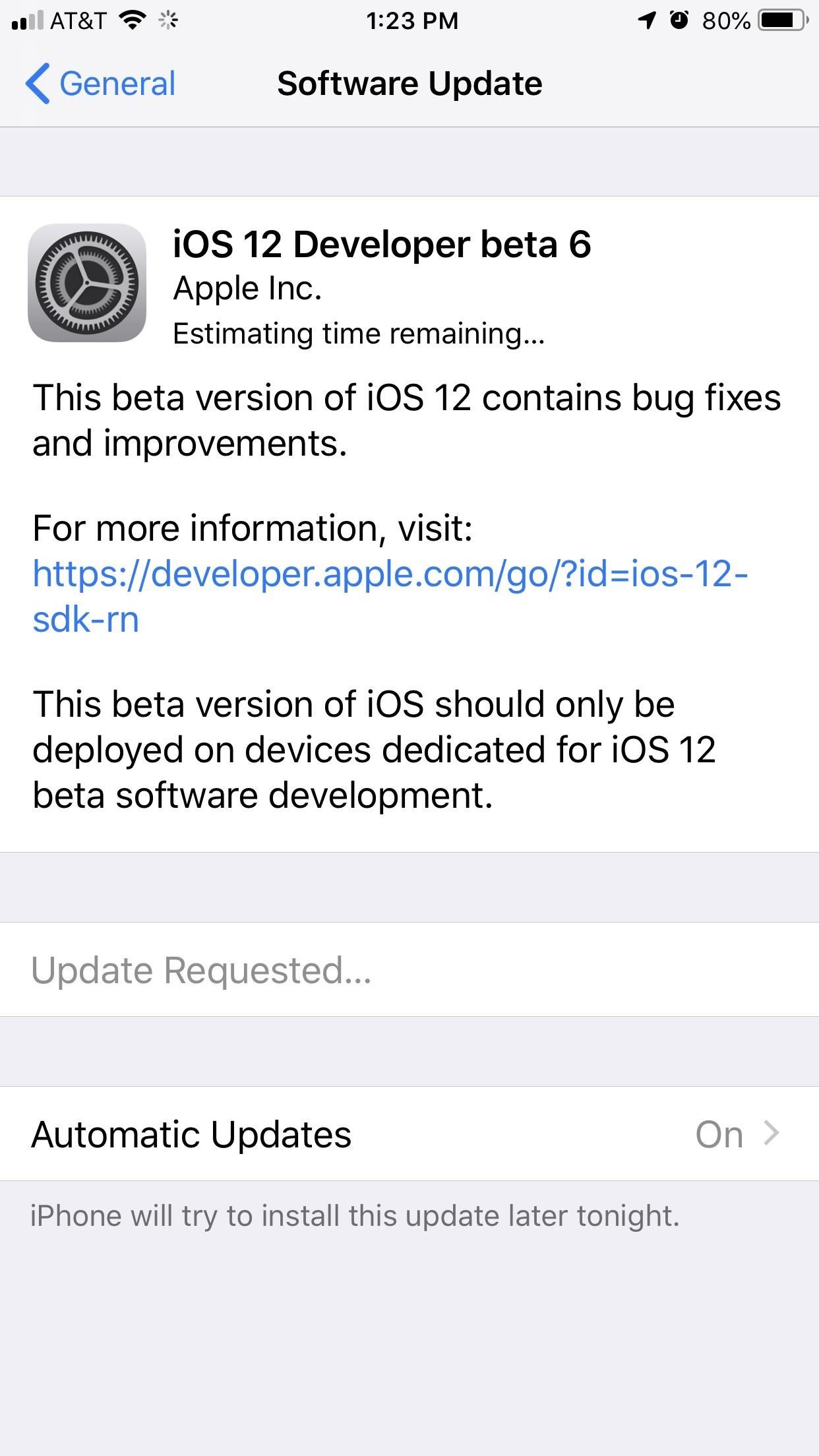Tap the network activity spinner icon
Viewport: 819px width, 1456px height.
tap(168, 20)
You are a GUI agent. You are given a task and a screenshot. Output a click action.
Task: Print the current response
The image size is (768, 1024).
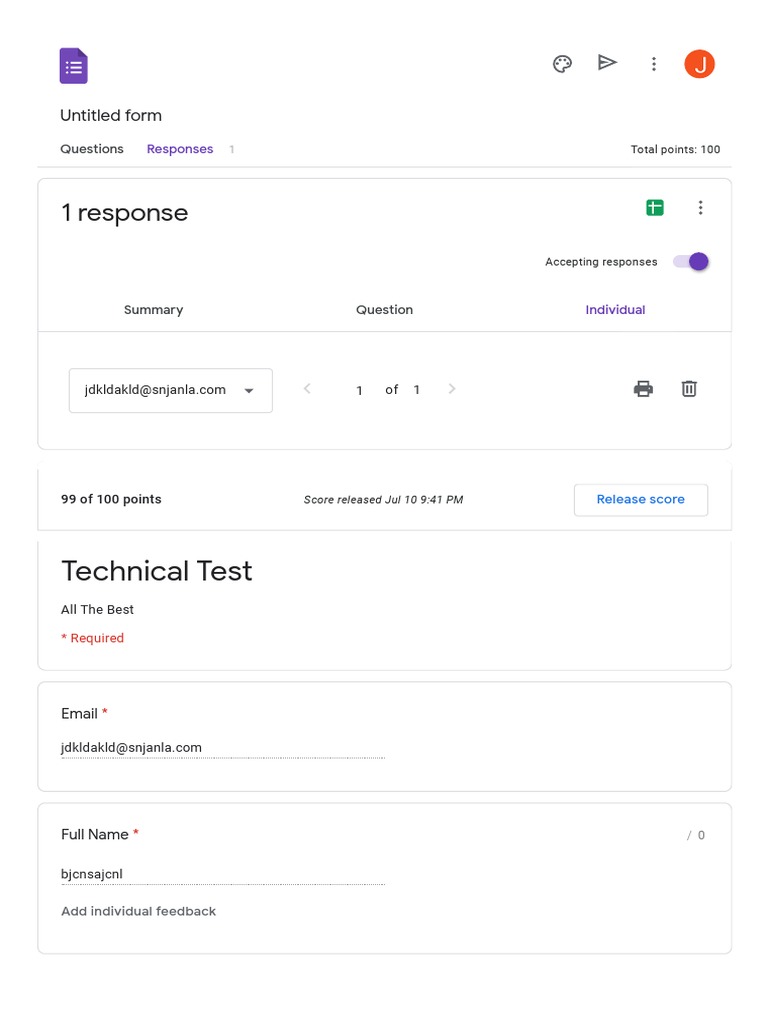click(x=643, y=389)
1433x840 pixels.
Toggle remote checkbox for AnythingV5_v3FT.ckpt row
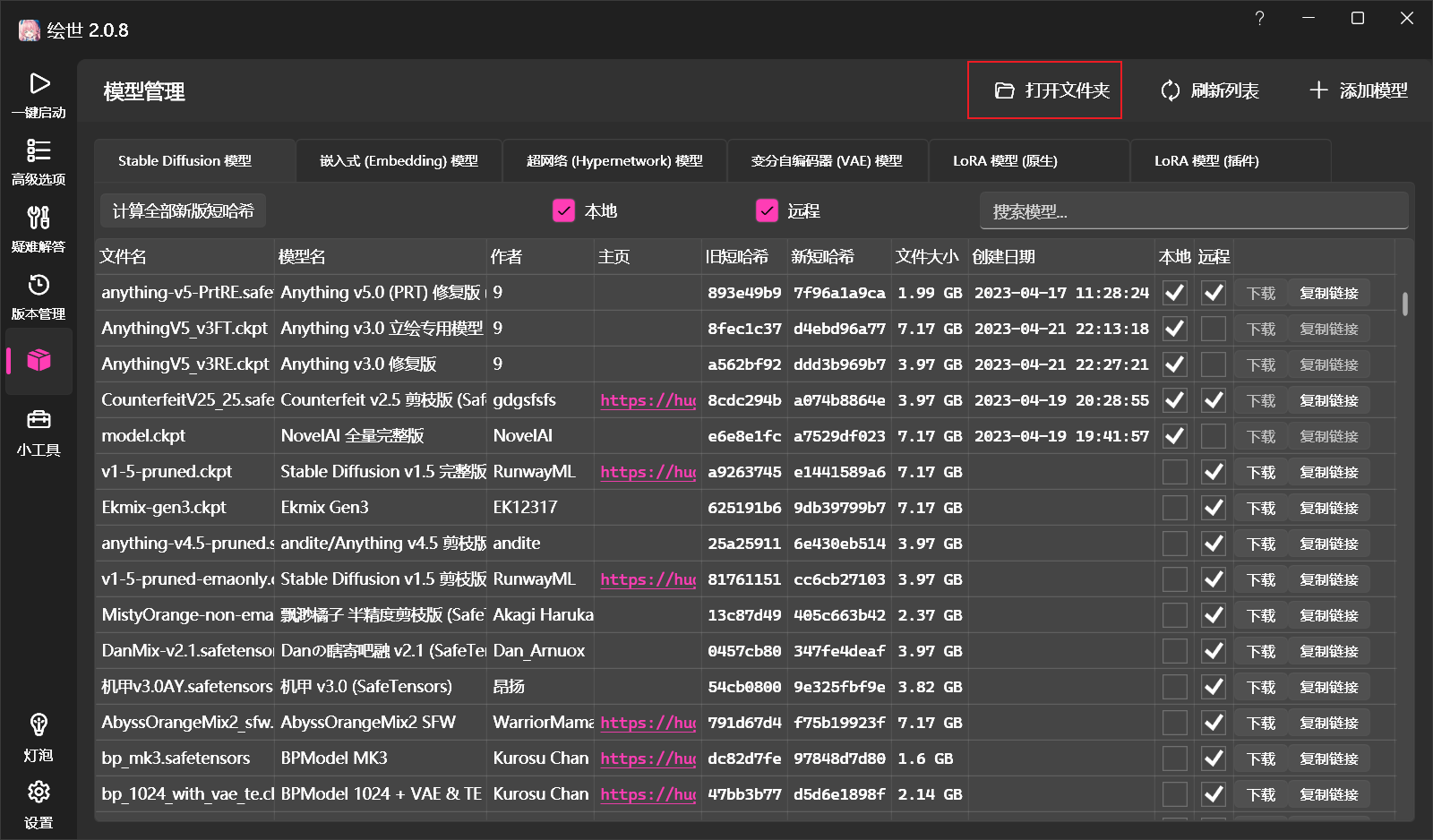[1213, 329]
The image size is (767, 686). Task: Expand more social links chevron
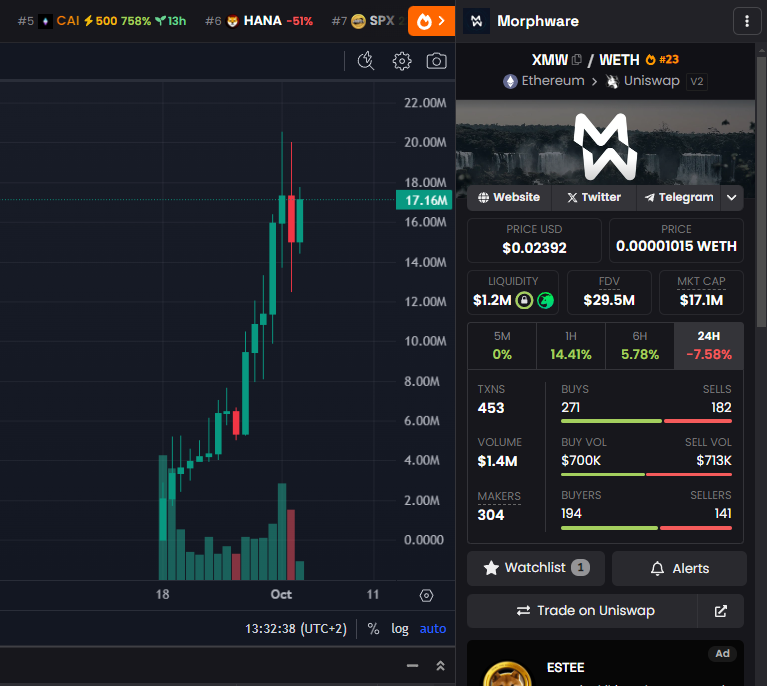tap(732, 197)
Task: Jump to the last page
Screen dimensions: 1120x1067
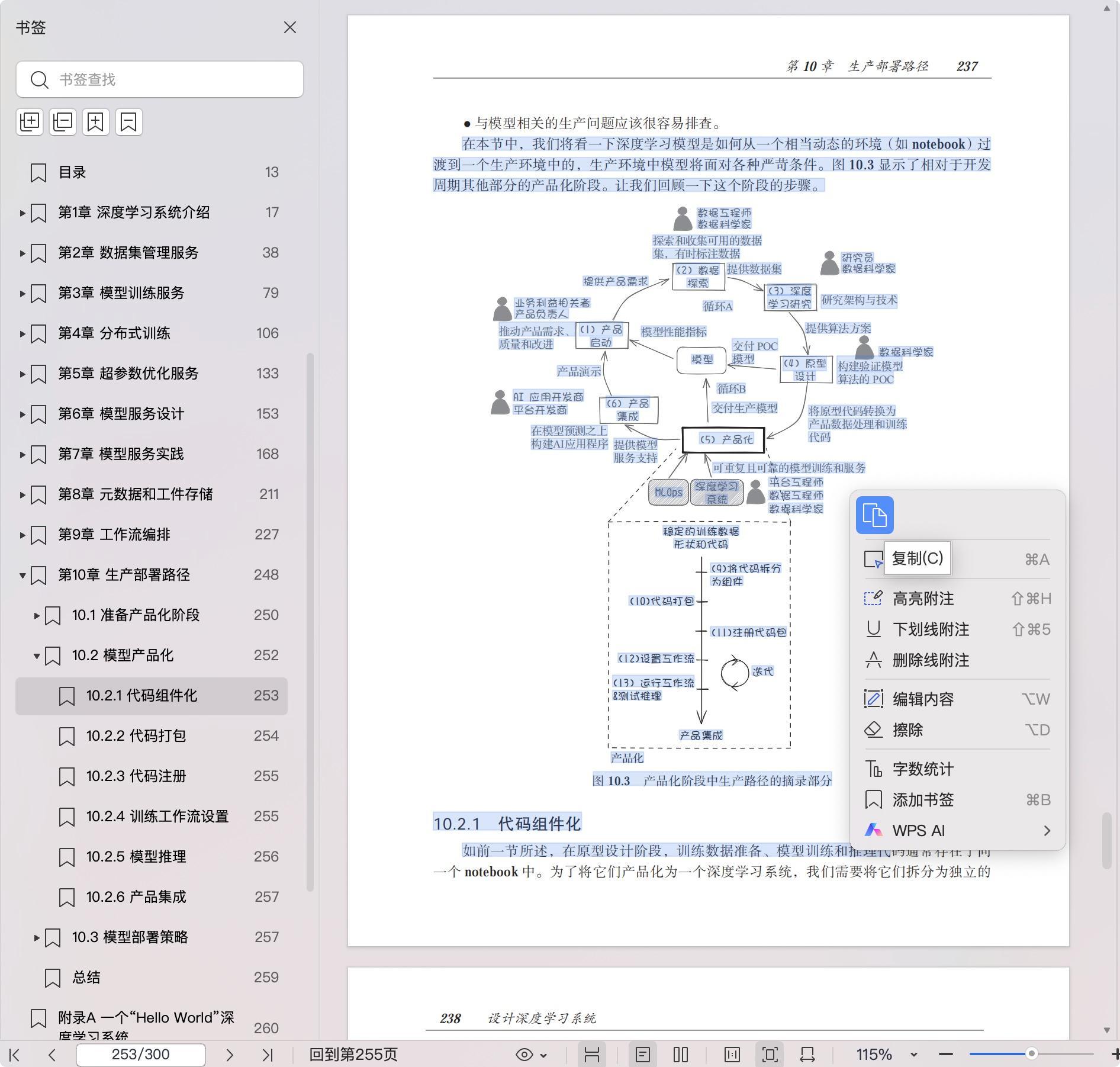Action: pyautogui.click(x=268, y=1055)
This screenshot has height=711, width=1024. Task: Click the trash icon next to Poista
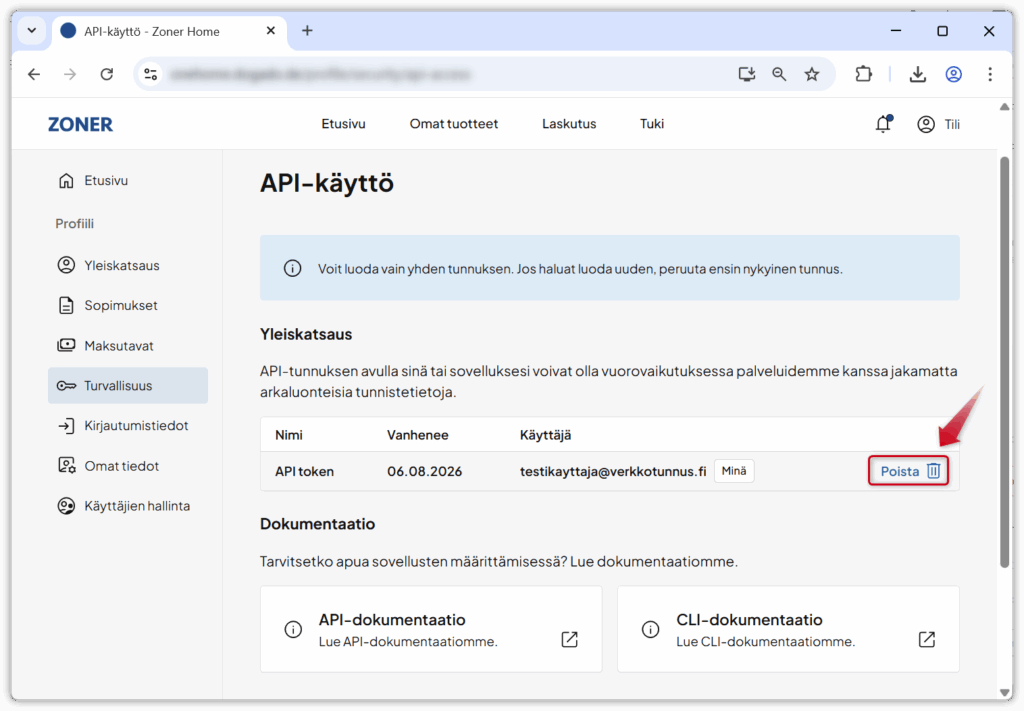pyautogui.click(x=934, y=471)
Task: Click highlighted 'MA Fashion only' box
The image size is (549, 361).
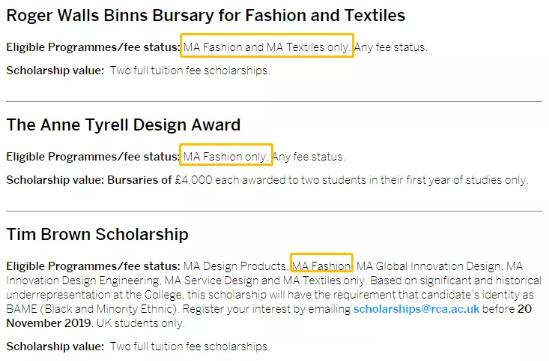Action: [x=226, y=155]
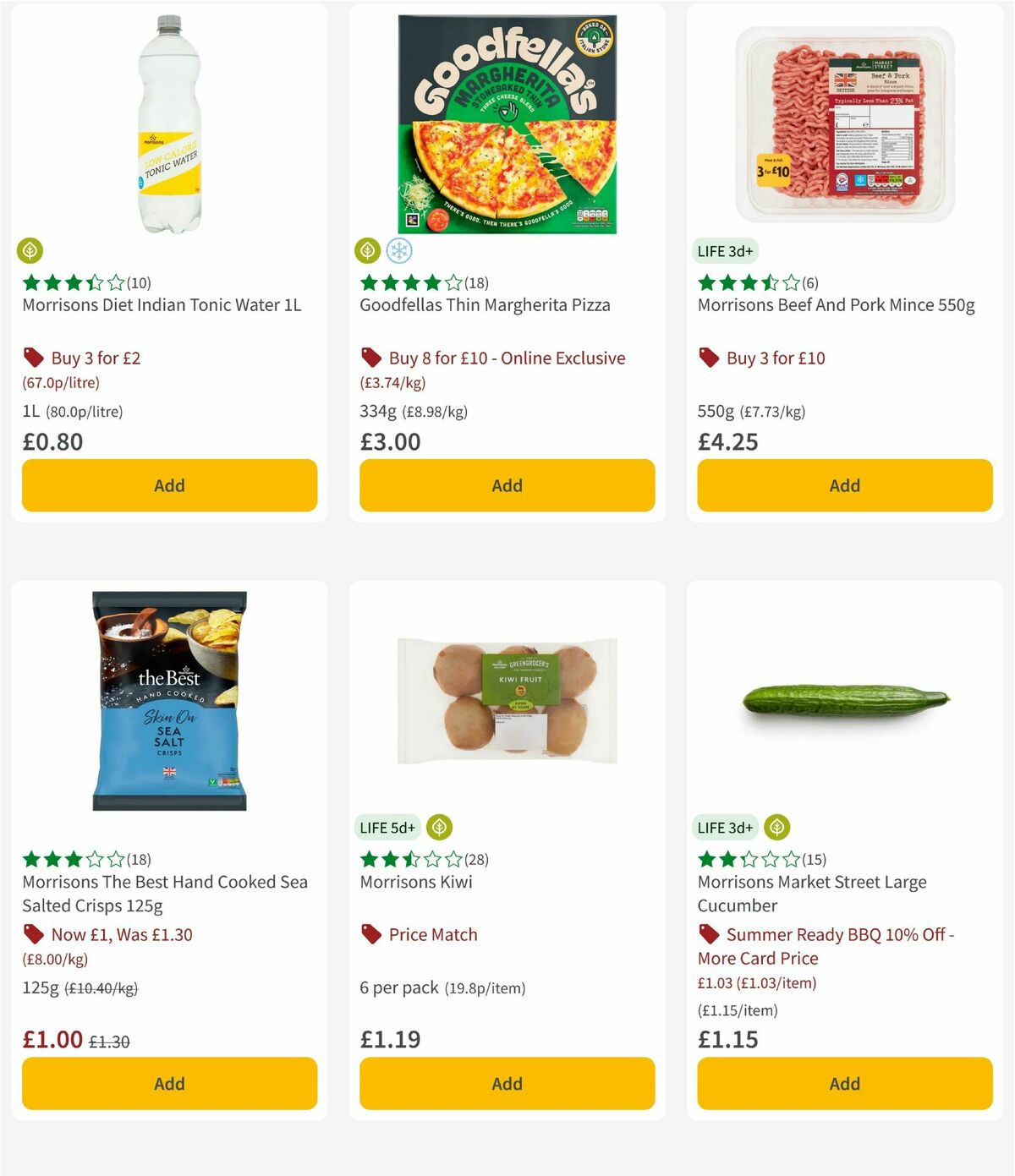
Task: Click the green leaf icon on Diet Tonic Water card
Action: (x=30, y=251)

TASK DETAILS:
Give exactly the lines above that run from the line with "The image size is (768, 1024)." to the line with "Task: Jump to the last page", both included, leaving every picture out.

OUTPUT:
The image size is (768, 1024).
click(x=643, y=389)
1433x840 pixels.
Toggle remote checkbox for AnythingV5_v3FT.ckpt row
[1213, 329]
The image size is (767, 686). Task: Expand more social links chevron
tap(732, 197)
Task: Jump to the last page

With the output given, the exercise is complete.